Data items
******************************

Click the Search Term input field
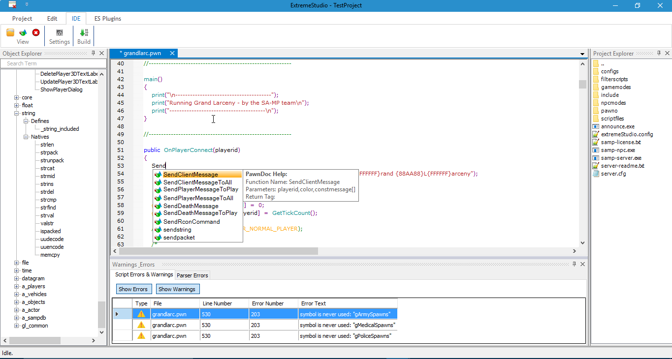Image resolution: width=672 pixels, height=359 pixels. point(53,63)
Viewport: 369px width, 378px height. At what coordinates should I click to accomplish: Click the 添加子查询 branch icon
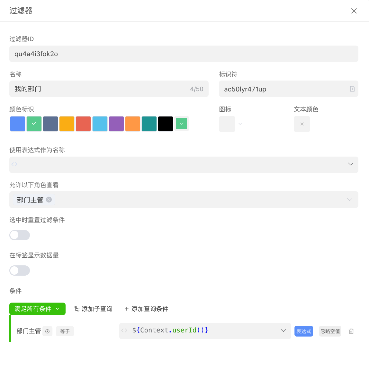(x=77, y=308)
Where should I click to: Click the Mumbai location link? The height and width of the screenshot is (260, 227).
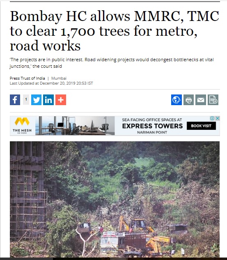pos(59,78)
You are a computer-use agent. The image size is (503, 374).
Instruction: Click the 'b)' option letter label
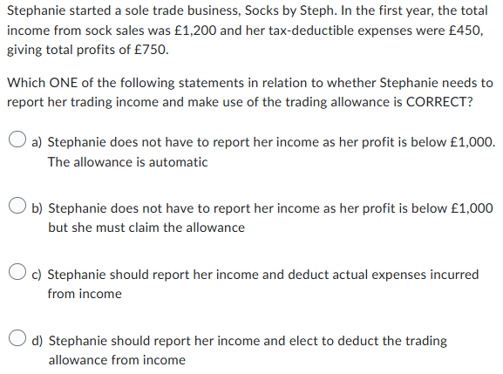(x=37, y=208)
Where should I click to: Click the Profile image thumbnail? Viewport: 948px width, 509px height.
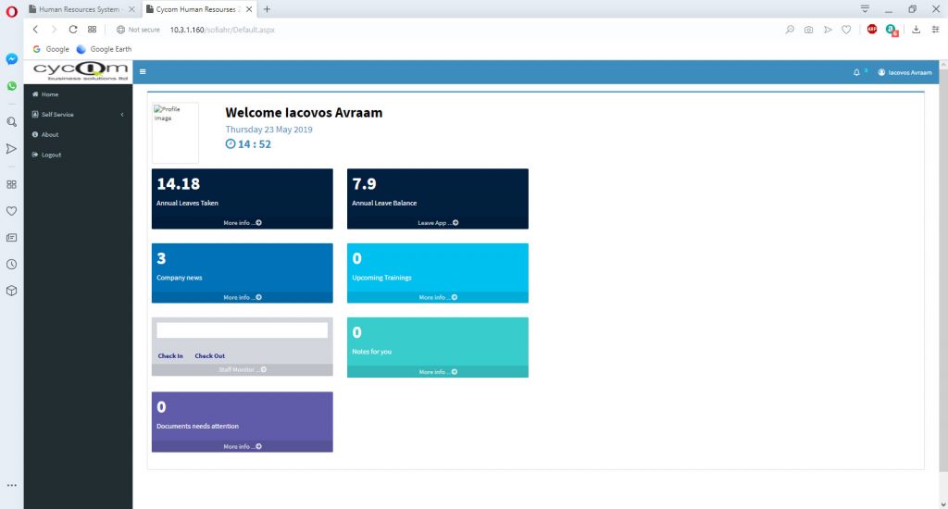point(175,133)
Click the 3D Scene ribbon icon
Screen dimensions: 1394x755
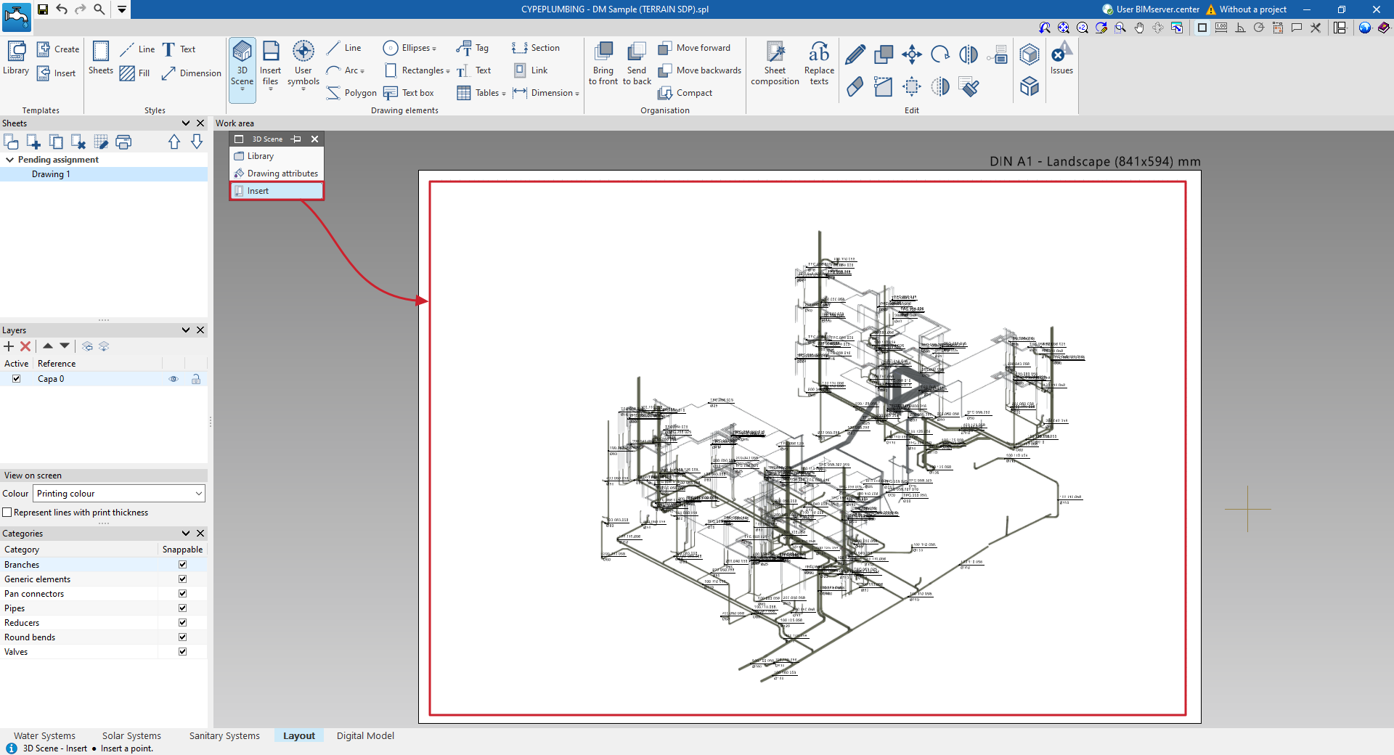pyautogui.click(x=242, y=63)
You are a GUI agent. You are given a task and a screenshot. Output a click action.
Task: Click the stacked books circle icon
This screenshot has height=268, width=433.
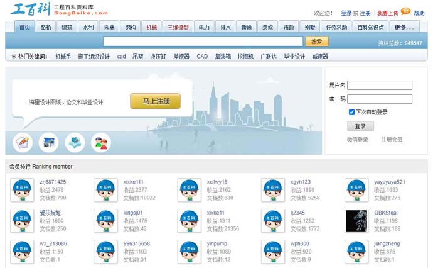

******************************

## Brief
Please rescale all the lines above by repeating them with the requests unchanged, but with every number in the answers, such as the coordinates, multiplied by 2.45 and rounded to a whole number, halves rounding up. Leave the pictures out of your answer.

## In response
Click the Search Term input field
Image resolution: width=1646 pixels, height=880 pixels. point(130,154)
Viewport: 369px width, 378px height. At what coordinates should I click to accomplish: Click the 添加子查询 branch icon
(x=189, y=755)
Where should I click to: Click the Mumbai location link? The height and width of the screenshot is (260, 227).
pos(145,191)
You are a computer-use agent. The image size is (503, 374).
Instruction: Click the 'b)' option letter label
(x=91, y=510)
Where should I click to: Click the Profile image thumbnail? Viewport: 948px width, 509px height.
point(429,326)
Click the 3D Scene ribbon icon
Screen dimensions: 1394x755
pyautogui.click(x=593, y=154)
You are a GUI agent. You are given a task and a screenshot. Output a click action.
Task: Click the stacked books circle icon
This screenshot has height=268, width=433.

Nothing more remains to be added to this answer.